Ben dentro quegli stessi cicli, l’umanità, a differenza delle altre specie, può solo tentare di venirne a patti.

 

E vengono in mente le tende scure dei patriarchi di Israele, viene in mente Abele e il perché la stirpe di lui era la prediletta dal Signore; viene in mente tutta la civiltà nomade e pastorale, così lontana da quella che si realizzerà nella società contadina prima e in quella capitalista poi. Perché il capitale per il pastore è sempre stato solo il “sangue che cammina”... 

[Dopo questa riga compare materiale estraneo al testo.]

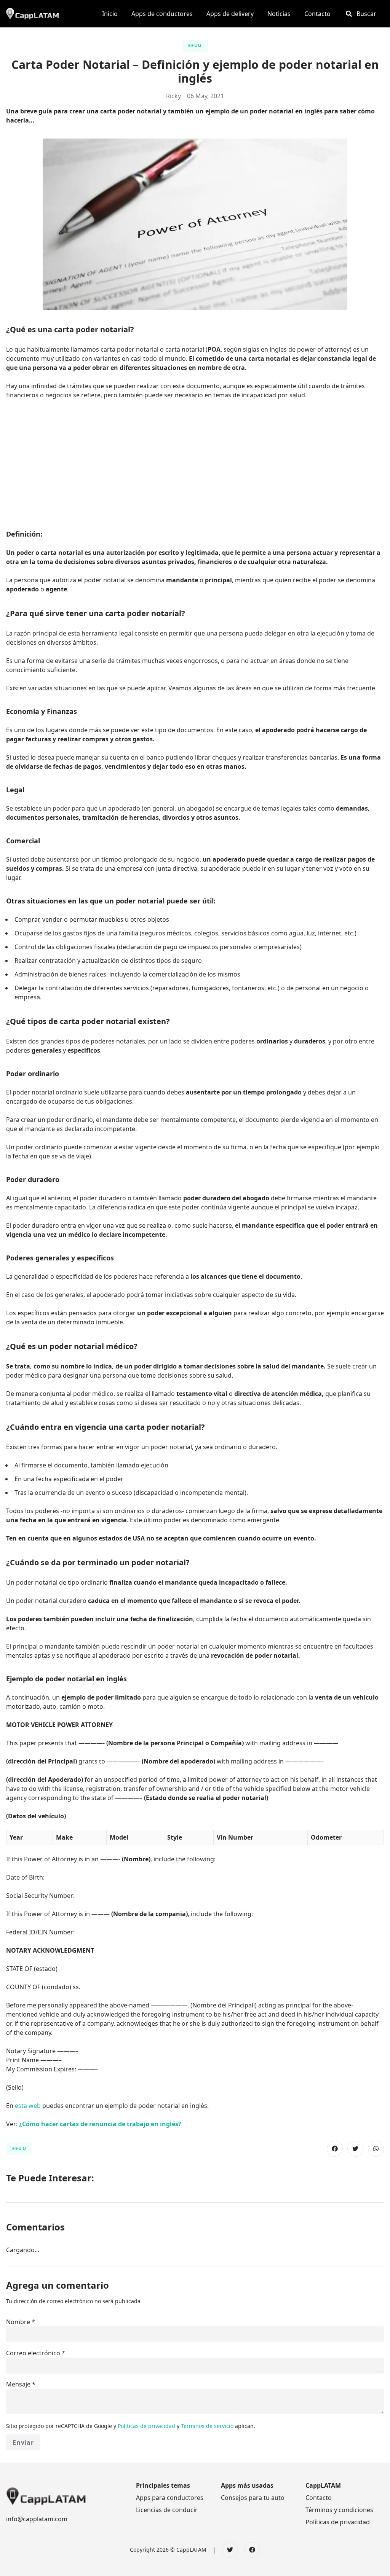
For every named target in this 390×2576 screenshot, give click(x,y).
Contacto (318, 2497)
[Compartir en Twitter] (355, 2149)
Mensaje (18, 2384)
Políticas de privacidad (337, 2522)
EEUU (195, 45)
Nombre (18, 2322)
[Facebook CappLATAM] (252, 2550)
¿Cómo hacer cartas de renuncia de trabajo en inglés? (100, 2124)
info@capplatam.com (36, 2519)
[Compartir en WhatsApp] (376, 2149)
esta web (28, 2105)
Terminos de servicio (208, 2425)
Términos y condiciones (339, 2510)
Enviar (23, 2442)
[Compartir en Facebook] (335, 2149)
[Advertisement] (195, 462)
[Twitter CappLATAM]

Forse quella società è stata l’ultimo modello reale nel quale gli animali sono stati utilizzati con umanità, in cui si è riconosciuta (insieme ai necessari compromessi) la fragilità dei viventi. Perché non è mai stata la carne lo scopo principale degli allevatori bensì la lana, il latte, i formaggi, la ricotta, il burro, i latti fermentati... Tutte sostanze preziose e tra tutte quelle, le “proteine incruente”, benedette per la nutrizione e benedette perché incruente. La carne è sempre stata sullo sfondo, rara, e l’agnello ucciso soprattutto per le feste dell’anno che coincidevano con quelle della preghiera. 

Agli occhi degli umani e del Signore, ogni carne era sacrificio prima di diventare alimento.